Items from a data source
§
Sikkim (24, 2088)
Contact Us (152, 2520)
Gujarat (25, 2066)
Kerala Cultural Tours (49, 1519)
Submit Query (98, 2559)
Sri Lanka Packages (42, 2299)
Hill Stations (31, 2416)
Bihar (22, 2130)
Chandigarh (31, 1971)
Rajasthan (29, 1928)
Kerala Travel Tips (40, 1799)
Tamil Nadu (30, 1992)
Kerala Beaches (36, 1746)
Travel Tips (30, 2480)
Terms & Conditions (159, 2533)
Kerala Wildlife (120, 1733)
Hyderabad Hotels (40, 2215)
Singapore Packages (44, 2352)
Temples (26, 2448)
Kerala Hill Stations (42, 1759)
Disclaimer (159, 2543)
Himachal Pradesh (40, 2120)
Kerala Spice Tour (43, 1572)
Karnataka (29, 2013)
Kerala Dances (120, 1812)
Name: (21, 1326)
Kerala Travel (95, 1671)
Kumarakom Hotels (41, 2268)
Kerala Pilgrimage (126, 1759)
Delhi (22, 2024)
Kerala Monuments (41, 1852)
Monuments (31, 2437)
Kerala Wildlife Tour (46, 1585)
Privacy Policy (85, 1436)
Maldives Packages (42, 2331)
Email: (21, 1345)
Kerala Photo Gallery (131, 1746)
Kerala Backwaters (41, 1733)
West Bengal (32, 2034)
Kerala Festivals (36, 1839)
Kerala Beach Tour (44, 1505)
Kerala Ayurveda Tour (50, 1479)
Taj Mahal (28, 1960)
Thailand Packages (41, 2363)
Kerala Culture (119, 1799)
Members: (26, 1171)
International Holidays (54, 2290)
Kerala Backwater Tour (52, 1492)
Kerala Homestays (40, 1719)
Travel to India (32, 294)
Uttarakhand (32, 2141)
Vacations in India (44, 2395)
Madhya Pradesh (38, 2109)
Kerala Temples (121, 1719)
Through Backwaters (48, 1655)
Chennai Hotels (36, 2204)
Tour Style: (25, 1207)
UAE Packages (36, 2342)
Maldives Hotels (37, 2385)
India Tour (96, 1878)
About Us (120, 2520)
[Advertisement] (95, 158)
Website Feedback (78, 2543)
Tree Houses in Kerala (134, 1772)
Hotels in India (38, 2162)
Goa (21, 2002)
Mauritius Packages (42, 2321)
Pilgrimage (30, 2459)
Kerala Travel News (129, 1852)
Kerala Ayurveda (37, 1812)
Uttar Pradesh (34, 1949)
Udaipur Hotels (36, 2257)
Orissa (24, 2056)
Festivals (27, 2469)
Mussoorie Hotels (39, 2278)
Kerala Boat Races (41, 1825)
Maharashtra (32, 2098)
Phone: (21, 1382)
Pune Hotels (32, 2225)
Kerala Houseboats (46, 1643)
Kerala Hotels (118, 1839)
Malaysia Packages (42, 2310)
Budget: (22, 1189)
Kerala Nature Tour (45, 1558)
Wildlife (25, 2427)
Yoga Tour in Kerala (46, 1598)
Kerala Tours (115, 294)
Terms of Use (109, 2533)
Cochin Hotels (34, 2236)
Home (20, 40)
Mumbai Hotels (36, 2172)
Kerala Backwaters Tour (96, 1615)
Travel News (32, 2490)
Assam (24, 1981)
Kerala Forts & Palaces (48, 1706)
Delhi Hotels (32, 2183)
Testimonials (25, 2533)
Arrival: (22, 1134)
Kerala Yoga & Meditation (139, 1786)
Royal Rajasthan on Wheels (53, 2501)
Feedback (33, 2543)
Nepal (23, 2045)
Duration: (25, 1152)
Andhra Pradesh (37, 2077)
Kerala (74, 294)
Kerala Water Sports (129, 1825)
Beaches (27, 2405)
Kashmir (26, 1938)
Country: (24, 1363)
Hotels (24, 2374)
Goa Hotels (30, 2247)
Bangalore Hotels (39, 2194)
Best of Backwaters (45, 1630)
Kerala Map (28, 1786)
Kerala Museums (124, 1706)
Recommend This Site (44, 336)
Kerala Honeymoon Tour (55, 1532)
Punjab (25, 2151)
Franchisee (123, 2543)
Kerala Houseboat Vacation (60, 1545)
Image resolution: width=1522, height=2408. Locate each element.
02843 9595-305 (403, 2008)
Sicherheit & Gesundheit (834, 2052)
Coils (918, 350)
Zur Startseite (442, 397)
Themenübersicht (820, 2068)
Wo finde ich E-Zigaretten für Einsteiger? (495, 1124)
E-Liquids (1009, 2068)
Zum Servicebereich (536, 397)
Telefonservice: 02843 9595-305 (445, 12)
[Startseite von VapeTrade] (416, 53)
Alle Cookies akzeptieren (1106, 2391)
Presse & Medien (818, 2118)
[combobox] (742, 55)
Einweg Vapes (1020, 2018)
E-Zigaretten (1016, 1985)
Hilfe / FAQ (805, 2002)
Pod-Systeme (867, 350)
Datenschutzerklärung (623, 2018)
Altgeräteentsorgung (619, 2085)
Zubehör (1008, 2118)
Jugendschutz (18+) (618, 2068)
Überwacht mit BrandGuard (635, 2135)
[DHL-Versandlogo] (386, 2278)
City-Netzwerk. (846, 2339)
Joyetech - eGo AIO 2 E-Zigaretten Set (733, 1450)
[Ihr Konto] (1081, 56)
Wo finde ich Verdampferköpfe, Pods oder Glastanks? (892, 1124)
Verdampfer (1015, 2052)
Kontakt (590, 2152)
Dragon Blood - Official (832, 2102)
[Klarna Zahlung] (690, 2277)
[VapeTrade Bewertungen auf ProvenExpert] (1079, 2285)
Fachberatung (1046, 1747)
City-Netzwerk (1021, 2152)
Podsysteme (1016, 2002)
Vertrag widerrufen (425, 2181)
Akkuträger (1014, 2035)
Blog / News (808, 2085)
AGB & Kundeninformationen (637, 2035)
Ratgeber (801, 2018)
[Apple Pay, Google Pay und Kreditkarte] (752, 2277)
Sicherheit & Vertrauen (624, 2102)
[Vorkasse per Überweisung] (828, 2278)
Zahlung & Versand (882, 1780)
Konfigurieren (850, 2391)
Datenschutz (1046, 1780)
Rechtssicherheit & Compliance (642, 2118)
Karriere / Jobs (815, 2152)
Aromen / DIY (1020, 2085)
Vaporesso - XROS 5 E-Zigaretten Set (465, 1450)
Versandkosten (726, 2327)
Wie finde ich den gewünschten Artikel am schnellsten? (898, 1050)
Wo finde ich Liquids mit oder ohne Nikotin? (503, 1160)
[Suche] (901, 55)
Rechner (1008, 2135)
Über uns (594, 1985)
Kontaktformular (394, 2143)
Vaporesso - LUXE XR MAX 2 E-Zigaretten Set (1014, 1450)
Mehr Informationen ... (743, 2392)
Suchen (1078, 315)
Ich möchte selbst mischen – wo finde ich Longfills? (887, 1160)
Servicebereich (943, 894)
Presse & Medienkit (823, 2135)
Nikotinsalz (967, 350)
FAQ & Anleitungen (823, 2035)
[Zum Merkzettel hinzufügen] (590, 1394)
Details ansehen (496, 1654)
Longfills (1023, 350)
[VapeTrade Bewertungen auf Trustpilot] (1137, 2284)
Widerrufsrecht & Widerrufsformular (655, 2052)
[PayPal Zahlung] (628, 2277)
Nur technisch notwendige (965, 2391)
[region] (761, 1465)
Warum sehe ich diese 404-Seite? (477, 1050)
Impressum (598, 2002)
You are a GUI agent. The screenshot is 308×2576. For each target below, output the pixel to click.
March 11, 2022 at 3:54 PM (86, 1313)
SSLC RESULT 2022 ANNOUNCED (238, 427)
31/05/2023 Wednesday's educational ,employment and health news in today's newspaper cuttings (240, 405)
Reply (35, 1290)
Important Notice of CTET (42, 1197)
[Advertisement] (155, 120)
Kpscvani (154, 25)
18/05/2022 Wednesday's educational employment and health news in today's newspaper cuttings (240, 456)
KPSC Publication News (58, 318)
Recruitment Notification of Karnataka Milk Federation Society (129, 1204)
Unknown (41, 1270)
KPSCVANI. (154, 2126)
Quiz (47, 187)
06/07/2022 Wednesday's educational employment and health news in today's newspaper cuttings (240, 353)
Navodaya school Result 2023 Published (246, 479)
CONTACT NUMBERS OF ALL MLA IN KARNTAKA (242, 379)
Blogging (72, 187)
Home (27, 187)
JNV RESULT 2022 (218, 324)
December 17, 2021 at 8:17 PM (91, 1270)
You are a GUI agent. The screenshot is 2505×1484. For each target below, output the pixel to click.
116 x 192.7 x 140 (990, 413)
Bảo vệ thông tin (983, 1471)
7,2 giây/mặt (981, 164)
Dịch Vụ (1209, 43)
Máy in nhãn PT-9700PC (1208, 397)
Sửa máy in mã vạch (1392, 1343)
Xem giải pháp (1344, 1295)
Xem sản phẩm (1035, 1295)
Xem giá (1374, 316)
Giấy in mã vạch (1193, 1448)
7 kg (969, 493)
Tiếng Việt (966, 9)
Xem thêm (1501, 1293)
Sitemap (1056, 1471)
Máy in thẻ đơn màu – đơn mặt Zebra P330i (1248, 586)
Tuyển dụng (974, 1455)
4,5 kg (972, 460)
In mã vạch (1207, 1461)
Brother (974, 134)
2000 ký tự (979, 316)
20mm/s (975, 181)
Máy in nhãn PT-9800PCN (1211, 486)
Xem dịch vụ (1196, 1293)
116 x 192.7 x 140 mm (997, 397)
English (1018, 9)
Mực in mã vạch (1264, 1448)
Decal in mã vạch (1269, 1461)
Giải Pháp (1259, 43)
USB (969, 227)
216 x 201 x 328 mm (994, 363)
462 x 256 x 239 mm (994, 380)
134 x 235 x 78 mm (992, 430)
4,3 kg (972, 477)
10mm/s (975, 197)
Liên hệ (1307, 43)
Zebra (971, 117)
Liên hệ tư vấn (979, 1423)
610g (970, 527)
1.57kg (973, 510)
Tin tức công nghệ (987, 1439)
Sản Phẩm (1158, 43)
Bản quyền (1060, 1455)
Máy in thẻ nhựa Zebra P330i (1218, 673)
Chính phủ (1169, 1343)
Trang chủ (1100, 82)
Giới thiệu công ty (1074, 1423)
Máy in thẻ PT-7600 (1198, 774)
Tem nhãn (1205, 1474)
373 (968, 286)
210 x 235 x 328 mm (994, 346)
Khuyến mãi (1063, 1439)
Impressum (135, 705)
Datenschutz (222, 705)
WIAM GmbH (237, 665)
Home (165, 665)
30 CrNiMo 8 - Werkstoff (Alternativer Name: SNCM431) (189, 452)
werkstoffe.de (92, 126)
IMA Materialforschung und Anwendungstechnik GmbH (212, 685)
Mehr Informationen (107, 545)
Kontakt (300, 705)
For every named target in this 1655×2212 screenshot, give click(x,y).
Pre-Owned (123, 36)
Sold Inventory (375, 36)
§
YOUR GOAL
Please copy, exactly and with nothing else, the lines above beginning at the line that has "Blogging (72, 187)" and ending with the line that has "Giới thiệu công ty (1074, 1423)".

RESPONSE TO THIS EXERCISE
Blogging (72, 187)
Home (27, 187)
JNV RESULT 2022 (218, 324)
December 17, 2021 at 8:17 PM (91, 1270)
You are a GUI agent. The screenshot is 2505×1484. For each target below, output the pixel to click.
116 x 192.7 x 140 (990, 413)
Bảo vệ thông tin (983, 1471)
7,2 giây/mặt (981, 164)
Dịch Vụ (1209, 43)
Máy in nhãn PT-9700PC (1208, 397)
Sửa máy in mã vạch (1392, 1343)
Xem giải pháp (1344, 1295)
Xem sản phẩm (1035, 1295)
Xem giá (1374, 316)
Giấy in mã vạch (1193, 1448)
7 kg (969, 493)
Tiếng Việt (966, 9)
Xem thêm (1501, 1293)
Sitemap (1056, 1471)
Máy in thẻ đơn màu – đơn mặt Zebra P330i (1248, 586)
Tuyển dụng (974, 1455)
4,5 kg (972, 460)
In mã vạch (1207, 1461)
Brother (974, 134)
2000 ký tự (979, 316)
20mm/s (975, 181)
Máy in nhãn PT-9800PCN (1211, 486)
Xem dịch vụ (1196, 1293)
116 x 192.7 x 140 mm (997, 397)
English (1018, 9)
Mực in mã vạch (1264, 1448)
Decal in mã vạch (1269, 1461)
Giải Pháp (1259, 43)
USB (969, 227)
216 x 201 x 328 mm (994, 363)
462 x 256 x 239 mm (994, 380)
134 x 235 x 78 mm (992, 430)
4,3 kg (972, 477)
10mm/s (975, 197)
Liên hệ (1307, 43)
Zebra (971, 117)
Liên hệ tư vấn (979, 1423)
610g (970, 527)
1.57kg (973, 510)
Tin tức công nghệ (987, 1439)
Sản Phẩm (1158, 43)
Bản quyền (1060, 1455)
Máy in thẻ nhựa Zebra P330i (1218, 673)
Chính phủ (1169, 1343)
Trang chủ (1100, 82)
Giới thiệu công ty (1074, 1423)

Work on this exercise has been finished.